A thyroid antibody test is primarily used to help diagnose an autoimmune thyroid disease and to rule out other potential thyroid dysfunctions. These tests are generally ordered when a person has high or low thyroid hormone levels, notes the American Association for Clinical Chemistry. It can take several days to receive test results since specialized equipment is needed to conduct the analysis.

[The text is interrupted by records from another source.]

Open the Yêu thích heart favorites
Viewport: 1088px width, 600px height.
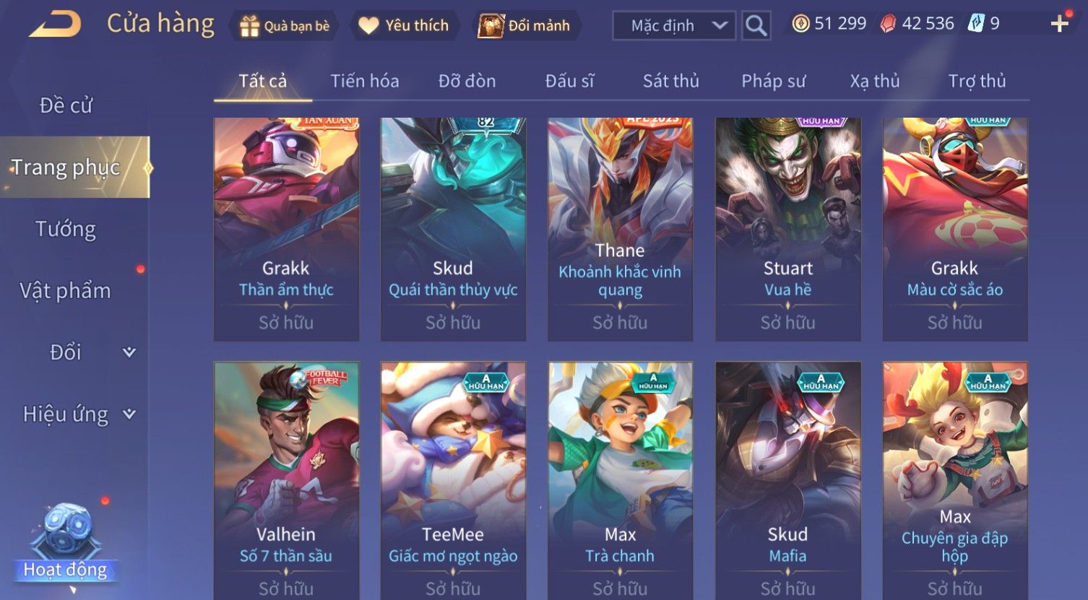[404, 26]
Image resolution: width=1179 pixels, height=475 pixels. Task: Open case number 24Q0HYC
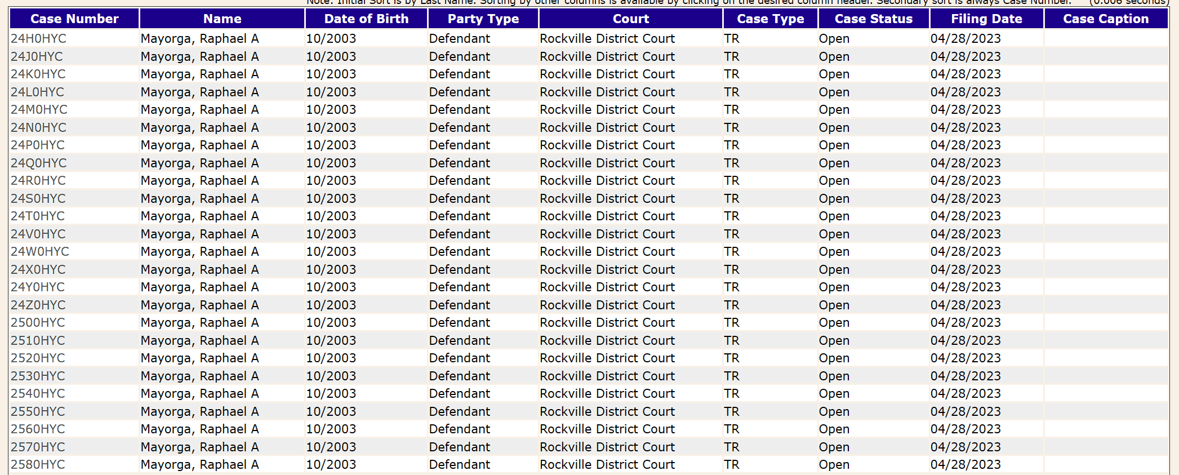[x=38, y=163]
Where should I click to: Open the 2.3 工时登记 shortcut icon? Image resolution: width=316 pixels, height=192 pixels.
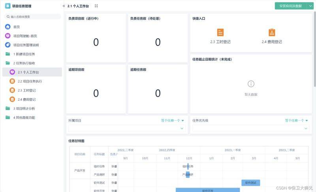click(220, 32)
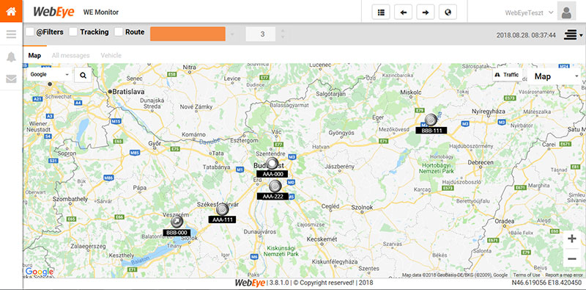
Task: Open the envelope messages icon
Action: tap(11, 79)
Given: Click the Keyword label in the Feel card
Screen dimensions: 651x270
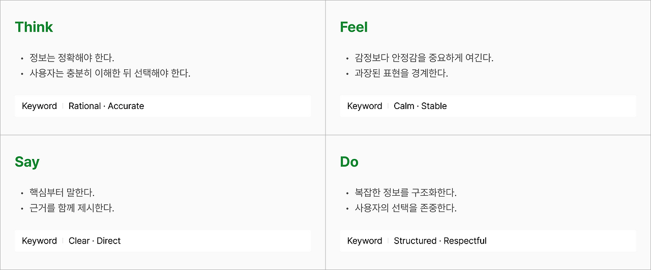Looking at the screenshot, I should pos(364,106).
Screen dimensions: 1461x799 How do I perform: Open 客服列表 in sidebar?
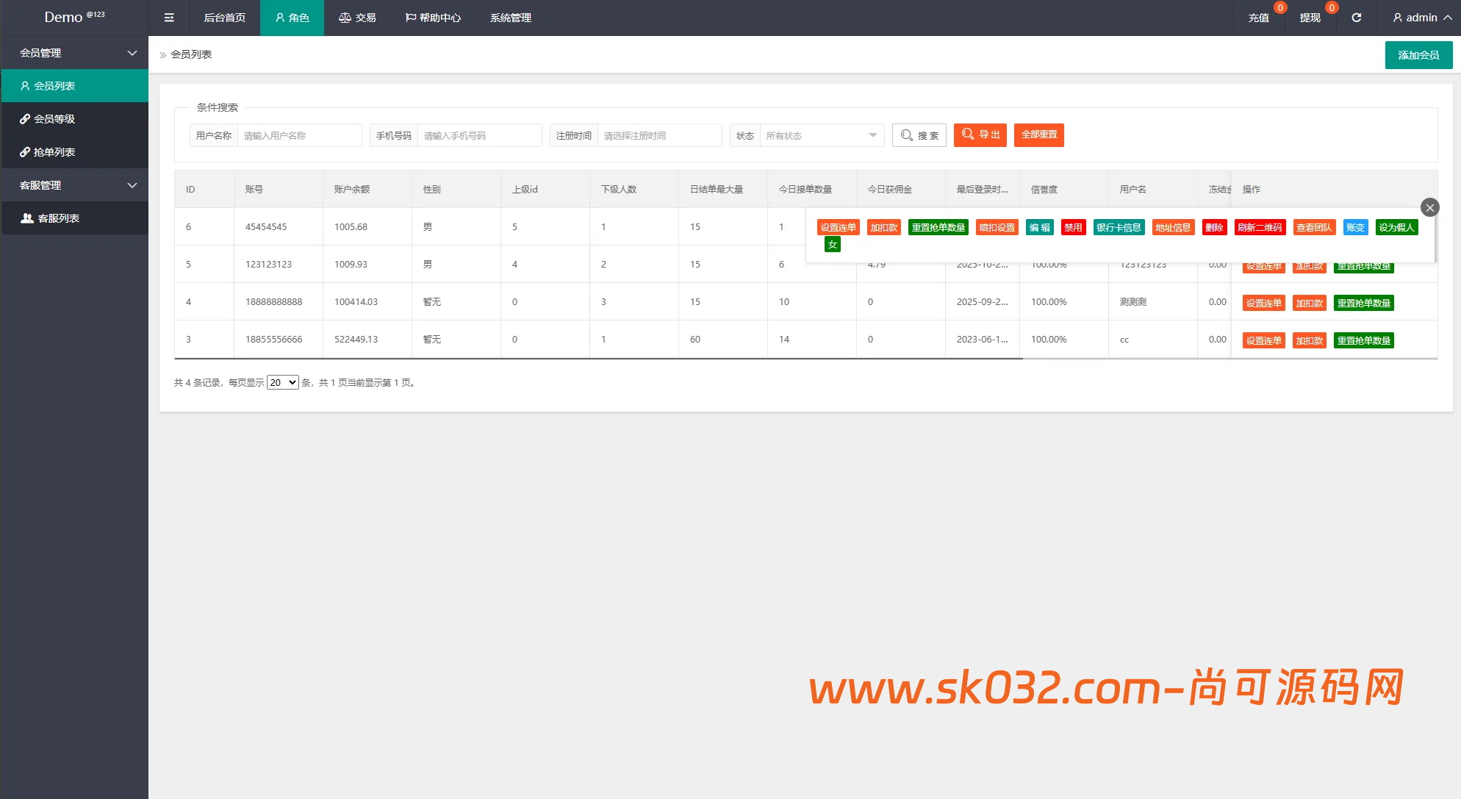(x=58, y=218)
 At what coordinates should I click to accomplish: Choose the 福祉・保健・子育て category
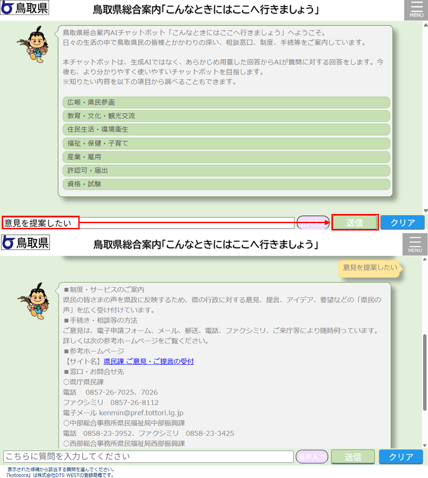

In general, if thyroid antibodies are discovered by the testing, it is indicative of an autoimmune thyroid issue. Particular attention is given to rising antibody levels, as opposed to high, but stable levels, since this demonstrates an increase in autoimmune activity, equating to a worsening condition. Examples of autoimmune disorders that are indicated by mild-to-moderately elevated thyroid antibodies include Type 1 diabetes, autoimmune collagen vascular diseases, pernicious anemia and rheumatoid arthritis. The presence of significantly increased antibody levels generally indicates conditions such as Hashimoto thyroiditis and Graves' disease, according to the American Association for Clinical Chemistry.